Explorations in Black Leadership

Co-Directed by Phyllis Leffler & Julian Bond

Influential People

BOND: Chancellor Chambers, let me begin by asking if you can talk a bit about the influence your father had on the development of your personality and your eventual career. Tell us about him.

CHAMBERS: Well, my father did not have the opportunity to complete high school or college, but was insistent on all of his children getting a college degree. And he didn't have a lot of money, and he worked hard to make sure that we could get into a good school and could get a degree and get out and become competitive. He worked as a mechanic and began with my older brother, sending us away from college and sending him away to the boarding school, Laurinburg Institute. He wanted all of his children to go to Laurinburg Institute. And then he made sure that we all went away to college. That educational emphasis was a major part of his teaching. He also taught us how to respect others and how to fight to ensure that the rights of others were protected. And I think those three principles were things that I gained from my father that I never forgot.

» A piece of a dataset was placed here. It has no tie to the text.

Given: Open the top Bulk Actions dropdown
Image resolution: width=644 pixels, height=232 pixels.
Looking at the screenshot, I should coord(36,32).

BOND: Did he teach by example? There is a story that you tell about him being not paid for a job he had done by a white man which frustrated his ability to send you to Laurinburg Institute. What lesson did you learn there, if any?

CHAMBERS: I guess I got a lot out of that, and I will never forget it. And he wanted to send me away to Laurinburg Institute as well and had done some work for a white citizen there in my hometown and wanted to collect for that work. And the gentleman decided not to pay and he didn't pay. So my father had to come home to tell me and the family that he didn't have the money to send me away to school. And he also told us that he was trying to find a lawyer to collect, that he couldn't find a lawyer in North Carolina who would bring a lawsuit to try to collect the money from this person. And it was with that that I decided that I would go to law school to try to provide some assistance for black people who were experiencing the same kind of thing in the South.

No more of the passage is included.